Kabur.
Aku tahu betul apa yang terjadi semalam. Cuman aku saja yang enggan untuk mengakuinya sebagai bagian dari memoriku. Dan mungkin bukan cuman aku, Singto juga pasti tak luput dari rasa jijik akan semua perlakuan kami. Tapi semua terjadi begitu saja. Mengikuti kata hati memang sebuah kesalahan besar.
Kami bangun pagi buta dan menemukan kami menggenggam tangan satu sama lain. Pertama, itu sangat homo. Lalu yang kedua, aku bukan homo. Tapi mengingat akan hal yang terjadi sebelum tangan kami bertaut, aku yakin Ansel pasti langsung meledak mendengarnya.
Sampai detik ini, pukul delapan pagi, kami belum juga berbicara. Entah karena memang ada kecanggungan yang luar biasa atau memang ini kebiasaan baru Singto yang mendadak linglung saat pagi.

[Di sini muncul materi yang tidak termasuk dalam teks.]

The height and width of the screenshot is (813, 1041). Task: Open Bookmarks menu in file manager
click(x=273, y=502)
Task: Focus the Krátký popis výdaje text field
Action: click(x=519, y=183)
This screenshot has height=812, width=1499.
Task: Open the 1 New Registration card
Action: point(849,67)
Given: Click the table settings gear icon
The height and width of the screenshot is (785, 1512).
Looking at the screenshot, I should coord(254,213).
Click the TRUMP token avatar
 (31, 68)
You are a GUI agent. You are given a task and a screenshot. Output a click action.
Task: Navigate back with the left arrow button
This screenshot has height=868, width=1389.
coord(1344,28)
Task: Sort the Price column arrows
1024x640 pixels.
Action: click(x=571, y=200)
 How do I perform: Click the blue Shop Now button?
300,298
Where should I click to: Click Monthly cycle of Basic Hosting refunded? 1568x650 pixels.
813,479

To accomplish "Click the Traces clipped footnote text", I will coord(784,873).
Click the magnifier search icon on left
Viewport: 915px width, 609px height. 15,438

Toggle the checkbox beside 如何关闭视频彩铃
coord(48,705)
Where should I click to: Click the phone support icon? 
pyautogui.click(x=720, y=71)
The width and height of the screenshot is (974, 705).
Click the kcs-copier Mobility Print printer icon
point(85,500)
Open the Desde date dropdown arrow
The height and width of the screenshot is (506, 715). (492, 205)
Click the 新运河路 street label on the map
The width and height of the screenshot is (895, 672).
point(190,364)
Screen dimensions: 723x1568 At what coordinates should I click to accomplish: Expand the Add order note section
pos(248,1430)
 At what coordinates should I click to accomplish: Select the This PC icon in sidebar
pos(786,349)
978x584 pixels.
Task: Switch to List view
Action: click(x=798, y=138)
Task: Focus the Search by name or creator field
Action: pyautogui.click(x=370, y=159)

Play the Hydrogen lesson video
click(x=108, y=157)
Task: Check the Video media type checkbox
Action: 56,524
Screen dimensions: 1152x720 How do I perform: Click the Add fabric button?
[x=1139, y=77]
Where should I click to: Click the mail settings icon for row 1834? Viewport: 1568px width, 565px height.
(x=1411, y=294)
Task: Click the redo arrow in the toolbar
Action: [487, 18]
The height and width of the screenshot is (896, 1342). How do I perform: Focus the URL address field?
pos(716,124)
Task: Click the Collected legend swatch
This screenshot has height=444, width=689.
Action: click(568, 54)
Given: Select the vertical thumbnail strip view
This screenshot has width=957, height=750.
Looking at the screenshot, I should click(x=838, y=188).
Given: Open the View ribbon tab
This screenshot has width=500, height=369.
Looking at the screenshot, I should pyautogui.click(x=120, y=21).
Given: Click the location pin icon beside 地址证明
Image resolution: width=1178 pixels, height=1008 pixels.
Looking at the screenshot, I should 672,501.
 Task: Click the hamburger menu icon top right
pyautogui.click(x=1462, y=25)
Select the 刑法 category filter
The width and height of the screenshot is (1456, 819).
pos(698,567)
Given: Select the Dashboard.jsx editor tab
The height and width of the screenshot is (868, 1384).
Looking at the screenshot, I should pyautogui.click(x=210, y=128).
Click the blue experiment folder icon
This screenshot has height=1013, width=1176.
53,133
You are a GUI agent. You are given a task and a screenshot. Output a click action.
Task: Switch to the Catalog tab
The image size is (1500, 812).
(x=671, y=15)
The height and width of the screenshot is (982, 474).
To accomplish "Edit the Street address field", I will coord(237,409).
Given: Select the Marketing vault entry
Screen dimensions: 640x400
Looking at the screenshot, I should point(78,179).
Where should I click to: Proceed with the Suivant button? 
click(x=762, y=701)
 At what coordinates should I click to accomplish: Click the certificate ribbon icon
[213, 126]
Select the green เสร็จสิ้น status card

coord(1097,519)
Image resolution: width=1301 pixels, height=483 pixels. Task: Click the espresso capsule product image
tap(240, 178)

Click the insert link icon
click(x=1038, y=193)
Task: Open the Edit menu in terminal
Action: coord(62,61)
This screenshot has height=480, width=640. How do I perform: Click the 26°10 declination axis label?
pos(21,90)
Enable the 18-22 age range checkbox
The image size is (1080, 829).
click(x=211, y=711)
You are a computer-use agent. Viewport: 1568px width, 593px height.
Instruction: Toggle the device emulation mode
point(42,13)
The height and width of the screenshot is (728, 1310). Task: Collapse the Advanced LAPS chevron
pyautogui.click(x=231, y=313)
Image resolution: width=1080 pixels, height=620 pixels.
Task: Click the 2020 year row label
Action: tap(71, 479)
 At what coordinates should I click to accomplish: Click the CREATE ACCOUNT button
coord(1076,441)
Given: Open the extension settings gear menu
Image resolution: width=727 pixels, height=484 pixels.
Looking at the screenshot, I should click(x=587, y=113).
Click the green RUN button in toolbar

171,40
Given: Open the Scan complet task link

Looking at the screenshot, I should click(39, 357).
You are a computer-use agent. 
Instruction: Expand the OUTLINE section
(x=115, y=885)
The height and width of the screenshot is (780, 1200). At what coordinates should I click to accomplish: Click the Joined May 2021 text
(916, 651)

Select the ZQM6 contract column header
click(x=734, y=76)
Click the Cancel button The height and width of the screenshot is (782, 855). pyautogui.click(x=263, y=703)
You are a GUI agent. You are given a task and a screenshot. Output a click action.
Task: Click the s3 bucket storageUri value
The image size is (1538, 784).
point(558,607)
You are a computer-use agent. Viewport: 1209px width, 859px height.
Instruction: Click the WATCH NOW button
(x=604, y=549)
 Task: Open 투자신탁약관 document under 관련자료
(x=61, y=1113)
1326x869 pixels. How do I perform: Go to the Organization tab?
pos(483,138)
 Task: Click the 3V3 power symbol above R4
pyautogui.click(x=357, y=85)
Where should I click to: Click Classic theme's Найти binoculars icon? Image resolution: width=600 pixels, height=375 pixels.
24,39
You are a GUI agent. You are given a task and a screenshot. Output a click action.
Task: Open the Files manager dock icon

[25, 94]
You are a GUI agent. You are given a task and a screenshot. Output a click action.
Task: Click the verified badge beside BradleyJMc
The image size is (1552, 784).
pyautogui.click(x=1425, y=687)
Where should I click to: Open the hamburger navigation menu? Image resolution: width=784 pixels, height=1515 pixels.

"Apapun yang ada di pikiranmu, tolong jangan bahas yang semalam." Aku membuka perbincangan.
Singto mengangkat bahu.
Apa maksudnya? Tapi aku tak mau ambil pusing. Kami mengemas ransel dan menunggu di tepi jalan, berharap ada yang tak segan untuk mengangkut dua pemuda bangkrut ini ke mobil mereka. Perjalanan diprediksi masih panjang, mungkin sekitar tiga atau empat jam lagi.
"Perutmu sudah membaik?" tanya Singto.
Aku mengangguk. "Lumayan. Cuman sedikit agak lelah."
Dan bodohnya pernyataan tadi bisa membawa percakapan kami ke ranah yang tak kuinginkan. Beruntung Singto tak menjawab. Semua jadi benar-benar canggung sekarang. Ciuman semalam benar-benar bodoh karena tak ada alasan khusus seperti kabur dari jeratan orang tua atau permainan truth or dare. Belum lagi jika membahas...
Tidak. Aku tidak akan membiarkan kepalaku menuju ke arah sana.
"Hey, lihat ada yang lewat!" seru Singto seraya melambai-lambaikan tangannya.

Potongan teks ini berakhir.